Multi-efficient thermostable endoxylanase from Bacillus velezensis AG20 and its production of xylooligosaccharides as efficient prebiotics with anticancer activity

Abstract In this study, we have unveiled the novel potential of xylanase production by Bacillus velezensis, previously known only for its PGPR traits. According to our investigations, Bacillus velezensis AG20 produced extracellular xylanase with a fold purification of 5.3 and a yield of 21 %. The purified xylanase (45 kDa) aptly cleaved linear β-(1→4)-xylan with a maximum velocity of 21.0 ± 3.0 U/mL, a turnover of 1.75/s, and a catalytic cycle of 0.571 at optimum pH 7. The temperature of 50 °C was found optimum for enzyme activity. Purified endoxylanase was thermostable and retained its significant residual activities at 50 °C and 60 °C. Metal cations such as Ca2+ and Mg2+ enhanced the substrate catalysis up to 1.5 fold. The purified endoxylanase also demonstrated multi-substrate hydrolyzing properties. However, the enzymatic hydrolysis of sugarcane bagasse produced xylooligosaccharides (XOS), including xylobiose, xylotriose, and xylotetrose. The mixture of released XOS has profound stability in gastric juice, intestinal fluid, and α-amylase and facilitates probiotic bacteria Bifidobacterium.
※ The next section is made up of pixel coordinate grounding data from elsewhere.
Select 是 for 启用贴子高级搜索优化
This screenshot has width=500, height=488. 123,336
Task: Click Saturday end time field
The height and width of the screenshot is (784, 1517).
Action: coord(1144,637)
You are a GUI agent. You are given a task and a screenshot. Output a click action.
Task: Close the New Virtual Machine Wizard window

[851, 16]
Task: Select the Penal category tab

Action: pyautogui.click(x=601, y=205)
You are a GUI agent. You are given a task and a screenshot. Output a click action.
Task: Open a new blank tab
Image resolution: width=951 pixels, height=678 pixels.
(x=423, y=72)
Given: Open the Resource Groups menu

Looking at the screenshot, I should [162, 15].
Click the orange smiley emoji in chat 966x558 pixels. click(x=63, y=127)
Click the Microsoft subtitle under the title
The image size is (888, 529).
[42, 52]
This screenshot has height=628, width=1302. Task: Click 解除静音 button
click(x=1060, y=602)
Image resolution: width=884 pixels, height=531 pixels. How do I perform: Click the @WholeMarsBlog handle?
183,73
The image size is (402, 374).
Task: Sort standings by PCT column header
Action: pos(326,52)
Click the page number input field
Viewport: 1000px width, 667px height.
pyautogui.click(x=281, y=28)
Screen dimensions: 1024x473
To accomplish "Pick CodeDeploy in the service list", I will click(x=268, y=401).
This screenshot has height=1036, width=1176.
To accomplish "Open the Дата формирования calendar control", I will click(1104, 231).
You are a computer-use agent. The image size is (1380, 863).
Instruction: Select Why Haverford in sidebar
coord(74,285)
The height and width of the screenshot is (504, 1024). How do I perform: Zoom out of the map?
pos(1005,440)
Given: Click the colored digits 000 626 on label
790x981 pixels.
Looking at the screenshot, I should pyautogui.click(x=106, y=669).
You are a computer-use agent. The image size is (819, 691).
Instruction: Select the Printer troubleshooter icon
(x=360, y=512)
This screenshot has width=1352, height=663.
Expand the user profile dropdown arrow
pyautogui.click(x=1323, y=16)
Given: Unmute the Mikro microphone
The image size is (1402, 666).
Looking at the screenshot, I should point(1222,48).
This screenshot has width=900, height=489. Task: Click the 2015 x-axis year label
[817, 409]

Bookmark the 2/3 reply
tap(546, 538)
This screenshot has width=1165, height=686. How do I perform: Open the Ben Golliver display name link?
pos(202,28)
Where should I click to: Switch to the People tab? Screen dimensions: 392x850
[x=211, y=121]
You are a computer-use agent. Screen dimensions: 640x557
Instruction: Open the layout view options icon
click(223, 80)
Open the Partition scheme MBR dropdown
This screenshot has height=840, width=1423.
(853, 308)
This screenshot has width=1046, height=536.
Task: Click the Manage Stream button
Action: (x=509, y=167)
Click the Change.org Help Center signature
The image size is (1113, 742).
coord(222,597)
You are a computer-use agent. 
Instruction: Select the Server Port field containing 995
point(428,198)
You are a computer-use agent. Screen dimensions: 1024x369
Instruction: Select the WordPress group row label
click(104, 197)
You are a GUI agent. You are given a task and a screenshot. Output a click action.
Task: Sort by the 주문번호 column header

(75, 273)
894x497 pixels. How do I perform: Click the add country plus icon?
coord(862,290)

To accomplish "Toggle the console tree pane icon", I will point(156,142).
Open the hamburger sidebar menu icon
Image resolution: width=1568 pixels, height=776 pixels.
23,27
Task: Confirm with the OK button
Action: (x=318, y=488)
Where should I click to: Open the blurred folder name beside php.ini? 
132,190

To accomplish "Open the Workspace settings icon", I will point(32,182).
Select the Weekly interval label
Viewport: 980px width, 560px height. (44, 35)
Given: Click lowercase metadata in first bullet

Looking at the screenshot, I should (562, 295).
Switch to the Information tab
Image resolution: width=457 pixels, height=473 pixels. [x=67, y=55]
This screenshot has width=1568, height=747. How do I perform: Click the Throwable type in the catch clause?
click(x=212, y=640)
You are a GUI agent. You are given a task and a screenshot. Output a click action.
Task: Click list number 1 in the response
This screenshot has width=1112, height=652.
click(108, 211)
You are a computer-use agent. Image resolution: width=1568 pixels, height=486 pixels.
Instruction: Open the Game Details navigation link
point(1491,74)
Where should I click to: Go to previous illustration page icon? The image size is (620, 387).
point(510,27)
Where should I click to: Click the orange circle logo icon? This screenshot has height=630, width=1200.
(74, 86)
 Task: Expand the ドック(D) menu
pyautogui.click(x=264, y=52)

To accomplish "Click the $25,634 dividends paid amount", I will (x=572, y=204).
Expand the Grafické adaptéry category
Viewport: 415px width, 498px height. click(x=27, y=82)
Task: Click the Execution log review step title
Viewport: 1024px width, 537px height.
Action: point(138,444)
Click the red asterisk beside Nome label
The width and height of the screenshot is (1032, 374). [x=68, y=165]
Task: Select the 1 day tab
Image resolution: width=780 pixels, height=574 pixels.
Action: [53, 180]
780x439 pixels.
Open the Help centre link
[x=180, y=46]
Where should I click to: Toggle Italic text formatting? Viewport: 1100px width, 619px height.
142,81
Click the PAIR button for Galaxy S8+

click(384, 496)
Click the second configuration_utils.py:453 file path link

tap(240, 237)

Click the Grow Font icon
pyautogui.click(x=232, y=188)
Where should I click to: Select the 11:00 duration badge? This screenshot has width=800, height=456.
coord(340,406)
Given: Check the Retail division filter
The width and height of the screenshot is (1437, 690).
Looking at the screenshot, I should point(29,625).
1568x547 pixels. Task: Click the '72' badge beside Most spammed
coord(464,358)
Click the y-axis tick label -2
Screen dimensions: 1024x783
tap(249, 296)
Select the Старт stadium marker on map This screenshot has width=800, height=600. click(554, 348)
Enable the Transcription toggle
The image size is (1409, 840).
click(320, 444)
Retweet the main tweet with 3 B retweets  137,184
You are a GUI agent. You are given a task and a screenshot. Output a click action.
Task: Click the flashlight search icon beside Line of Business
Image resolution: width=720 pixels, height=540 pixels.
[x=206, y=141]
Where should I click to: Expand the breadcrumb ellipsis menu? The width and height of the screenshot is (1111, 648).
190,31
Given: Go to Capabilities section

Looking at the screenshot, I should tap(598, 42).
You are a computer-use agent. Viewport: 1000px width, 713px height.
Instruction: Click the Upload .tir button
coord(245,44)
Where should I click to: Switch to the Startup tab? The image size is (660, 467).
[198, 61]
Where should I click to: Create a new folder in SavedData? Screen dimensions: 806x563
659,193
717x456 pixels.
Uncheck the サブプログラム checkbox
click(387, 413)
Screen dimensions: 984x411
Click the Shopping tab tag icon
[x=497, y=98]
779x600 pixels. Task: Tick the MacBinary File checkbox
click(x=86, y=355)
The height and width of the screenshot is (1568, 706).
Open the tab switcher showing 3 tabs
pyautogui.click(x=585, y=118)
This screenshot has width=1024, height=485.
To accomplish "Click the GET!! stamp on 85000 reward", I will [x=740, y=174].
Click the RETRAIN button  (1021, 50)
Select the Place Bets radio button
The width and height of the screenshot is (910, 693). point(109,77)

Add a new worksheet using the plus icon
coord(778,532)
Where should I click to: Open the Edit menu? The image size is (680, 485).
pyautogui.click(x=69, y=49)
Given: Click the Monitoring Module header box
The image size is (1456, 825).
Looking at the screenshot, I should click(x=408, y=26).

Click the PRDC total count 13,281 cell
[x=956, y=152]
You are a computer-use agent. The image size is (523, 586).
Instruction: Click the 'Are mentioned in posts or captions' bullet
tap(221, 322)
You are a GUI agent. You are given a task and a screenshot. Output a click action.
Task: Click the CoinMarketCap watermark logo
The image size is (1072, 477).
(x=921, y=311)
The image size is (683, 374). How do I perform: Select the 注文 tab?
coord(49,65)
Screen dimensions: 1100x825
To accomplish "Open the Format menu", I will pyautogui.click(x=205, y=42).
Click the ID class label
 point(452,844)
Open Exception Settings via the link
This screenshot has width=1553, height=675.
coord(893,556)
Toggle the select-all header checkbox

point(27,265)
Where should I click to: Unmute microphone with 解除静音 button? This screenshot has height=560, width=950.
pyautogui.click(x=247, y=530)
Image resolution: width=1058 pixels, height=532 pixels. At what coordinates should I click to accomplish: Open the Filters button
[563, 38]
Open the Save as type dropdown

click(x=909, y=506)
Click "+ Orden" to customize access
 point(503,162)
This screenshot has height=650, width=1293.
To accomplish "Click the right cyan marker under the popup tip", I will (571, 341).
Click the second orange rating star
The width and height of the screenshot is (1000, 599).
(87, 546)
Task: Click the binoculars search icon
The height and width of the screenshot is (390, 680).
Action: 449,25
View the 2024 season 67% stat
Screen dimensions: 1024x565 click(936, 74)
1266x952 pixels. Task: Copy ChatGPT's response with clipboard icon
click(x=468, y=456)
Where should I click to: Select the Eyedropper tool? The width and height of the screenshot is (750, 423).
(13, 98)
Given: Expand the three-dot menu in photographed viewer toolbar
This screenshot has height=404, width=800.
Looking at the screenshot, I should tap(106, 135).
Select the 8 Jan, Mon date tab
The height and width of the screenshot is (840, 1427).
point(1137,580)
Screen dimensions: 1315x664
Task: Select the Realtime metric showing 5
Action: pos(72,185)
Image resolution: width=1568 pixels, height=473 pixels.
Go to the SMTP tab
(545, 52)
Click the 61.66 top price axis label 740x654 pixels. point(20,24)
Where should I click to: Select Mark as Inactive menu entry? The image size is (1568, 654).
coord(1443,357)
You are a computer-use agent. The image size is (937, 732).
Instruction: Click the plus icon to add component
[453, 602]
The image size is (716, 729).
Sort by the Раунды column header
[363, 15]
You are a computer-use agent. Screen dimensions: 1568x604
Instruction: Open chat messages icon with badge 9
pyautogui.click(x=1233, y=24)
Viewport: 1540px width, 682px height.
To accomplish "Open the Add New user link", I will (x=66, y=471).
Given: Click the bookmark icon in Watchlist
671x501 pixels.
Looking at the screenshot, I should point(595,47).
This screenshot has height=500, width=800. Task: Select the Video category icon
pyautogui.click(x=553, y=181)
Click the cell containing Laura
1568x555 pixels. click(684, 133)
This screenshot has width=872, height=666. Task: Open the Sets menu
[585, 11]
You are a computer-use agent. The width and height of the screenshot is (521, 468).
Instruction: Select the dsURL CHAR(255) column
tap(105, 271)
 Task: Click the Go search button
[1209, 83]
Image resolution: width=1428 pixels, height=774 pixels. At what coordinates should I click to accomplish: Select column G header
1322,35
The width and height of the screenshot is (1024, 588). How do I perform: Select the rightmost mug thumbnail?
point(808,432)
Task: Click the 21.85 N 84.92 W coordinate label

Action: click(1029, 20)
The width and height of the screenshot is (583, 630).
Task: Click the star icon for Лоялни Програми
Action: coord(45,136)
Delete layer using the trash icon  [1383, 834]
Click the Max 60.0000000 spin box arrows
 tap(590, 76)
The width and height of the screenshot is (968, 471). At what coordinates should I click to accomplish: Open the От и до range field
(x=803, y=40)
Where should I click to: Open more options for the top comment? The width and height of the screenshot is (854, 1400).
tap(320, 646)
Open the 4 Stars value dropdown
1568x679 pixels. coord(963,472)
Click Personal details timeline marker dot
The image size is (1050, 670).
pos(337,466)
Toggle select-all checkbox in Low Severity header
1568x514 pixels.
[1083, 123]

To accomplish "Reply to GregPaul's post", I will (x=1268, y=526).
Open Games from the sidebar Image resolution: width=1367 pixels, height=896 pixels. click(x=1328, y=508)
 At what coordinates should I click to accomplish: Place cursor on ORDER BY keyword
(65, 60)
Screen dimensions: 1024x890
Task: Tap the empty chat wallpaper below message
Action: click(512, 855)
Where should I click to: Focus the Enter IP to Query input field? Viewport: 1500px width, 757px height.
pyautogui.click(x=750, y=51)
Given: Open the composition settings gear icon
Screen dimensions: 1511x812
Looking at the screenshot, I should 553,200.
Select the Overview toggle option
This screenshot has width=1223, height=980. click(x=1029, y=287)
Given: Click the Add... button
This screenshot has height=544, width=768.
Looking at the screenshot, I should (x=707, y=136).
The mixed XOS (300 μg/mL) significantly inhibited the HT-29 and Caco-2 cell proliferation by 90 % and 75 %, respectively, at 48 h. The possible mechanism of XOS uptake through the BIAXP receptor of Bifidobacterium has been contemplated and established using the caver analysis, Molecular Dynamics (MD) simulation, and Density Functional Theory (DFT) studies. Thus, here we reveal the utility of this novel bacterial strain in industries as high-temperature catalysts.